__Material shown__
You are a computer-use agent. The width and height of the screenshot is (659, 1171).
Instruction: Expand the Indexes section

...

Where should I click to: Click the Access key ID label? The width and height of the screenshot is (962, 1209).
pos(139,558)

==

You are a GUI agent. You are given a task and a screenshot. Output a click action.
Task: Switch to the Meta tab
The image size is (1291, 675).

__Objective__
Convert the lines from the line containing "Where should I" to the line containing "pos(139,558)" into a Markdown table with the columns No. and Text, numbering each row and leaving out blank lines.

__Exercise answer__
| No. | Text |
|---|---|
| 1 | Where should I click to: Click the Access key ID label? The width and height of the screenshot is (962, 1209). |
| 2 | pos(139,558) |